An Aging Society with Fewer Children

(March 2020)

In 2019, the number of babies born in Japan dropped below 900 thousand for the first time since the end of World War II. The current birth rate is hovering around 1.45, and if this level continues, the population of Japan will gradually decline and dip below 100 million people by 2053. (Currently, 128 million)

On the other hand, Japanís society is rapidly aging. The percentage over 65 years old is 28, or around 36 million people, and those over 75 years of age is 14%, or around 18 million people.
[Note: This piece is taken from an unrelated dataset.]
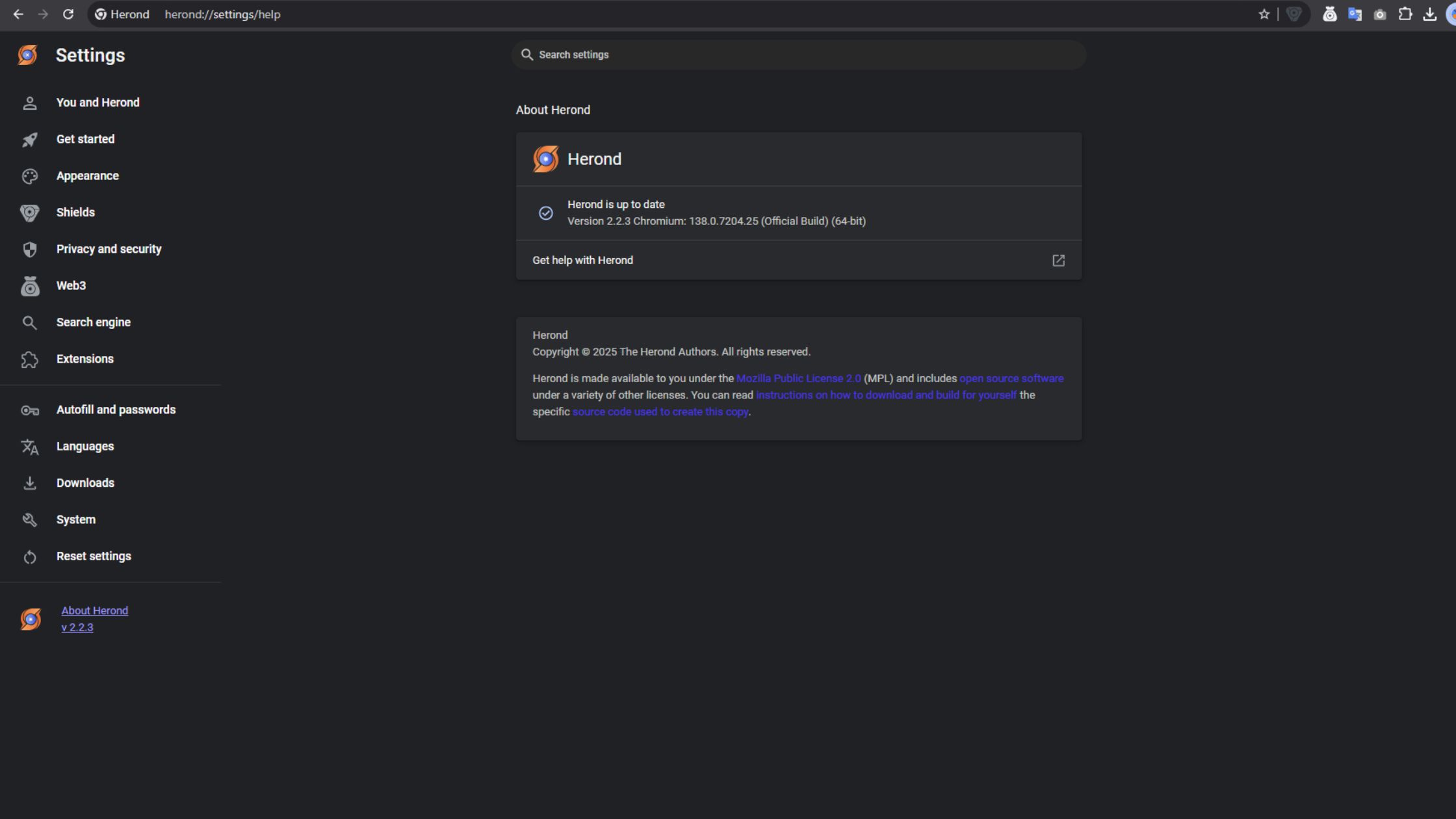This screenshot has width=1456, height=819.
Task: Click the Google Translate extension icon
Action: 1355,14

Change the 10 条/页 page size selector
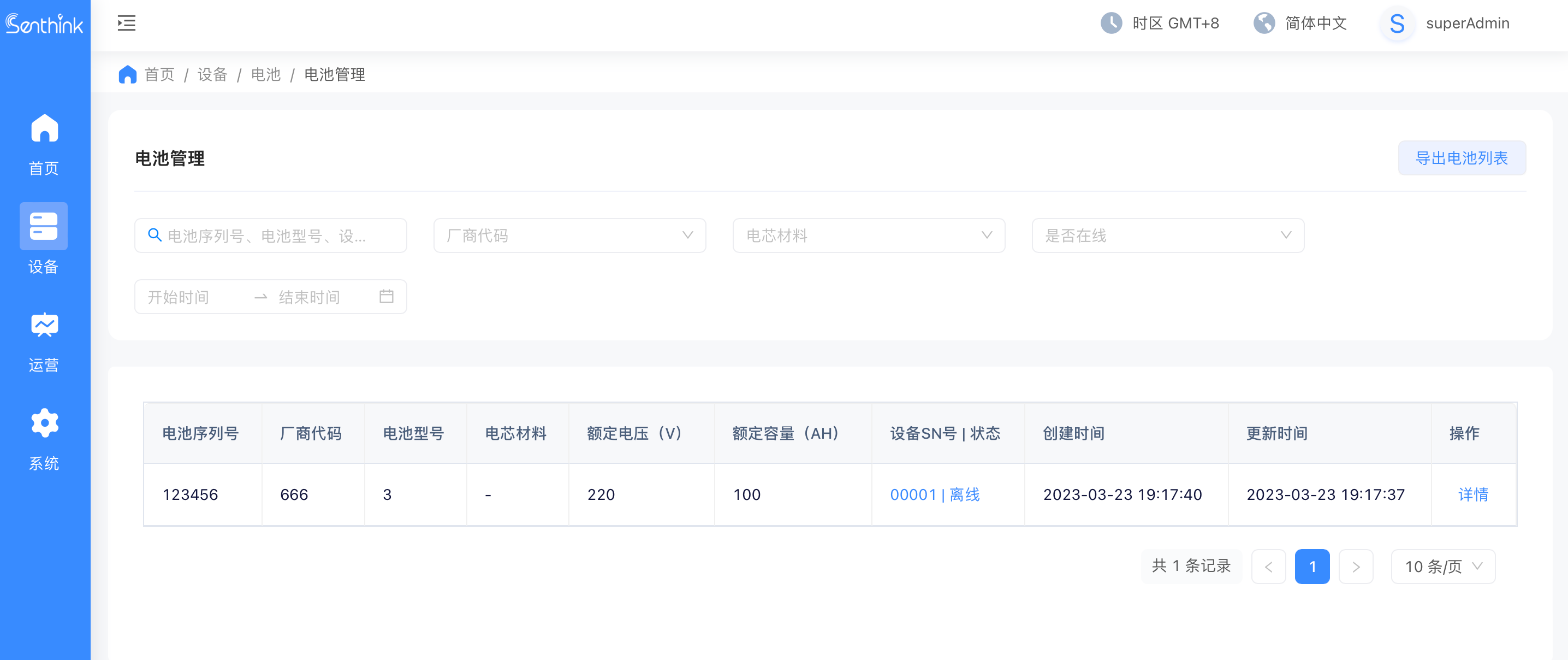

In a quickly aging society with fewer children, Japan will be deprived of its vitality, which will lead to a decline of industry, and unsustainability of medical care system, elderly care and pension systems. In particular, the government expenditure for social security has been expanding and has reached around 43 trillion yen for 2019, while tax revenues account for about 60 trillion yen.

As a consequence, an aging society has imposed tremendous pressure to government finances. In order to secure sources of revenue, the Abe administration raised the consumption tax rate from 5% to 10% over the last five years. This has enabled the government to secure 14 trillion yen in tax revenues. However, despite the tax hike, the government expenditure for social security will further increase year on year, since society is rapidly aging.

As for the countermeasures against the declining birth rate, the Abe administration approved free education for children (3-5 years), as well as for private senior high school students and university students whose parents are classified as low income. Elementary school to junior high school is compulsory in Japan, and public senior high schools have been free since 2011.

The government has to research the causes of the declining of birth rate from various viewpoints such as economy, working styles, parental support, and so forth. Generally speaking, it is said that sluggish growth of real wages, shortages in nursery schools and teachers, increases in female workers with advanced academic backgrounds with a tendency to get married later in life, heavy burdens for education, and so on. This issue need to be addressed not only by the government, but also by the private sector to create a society where younger generation can get married and have children.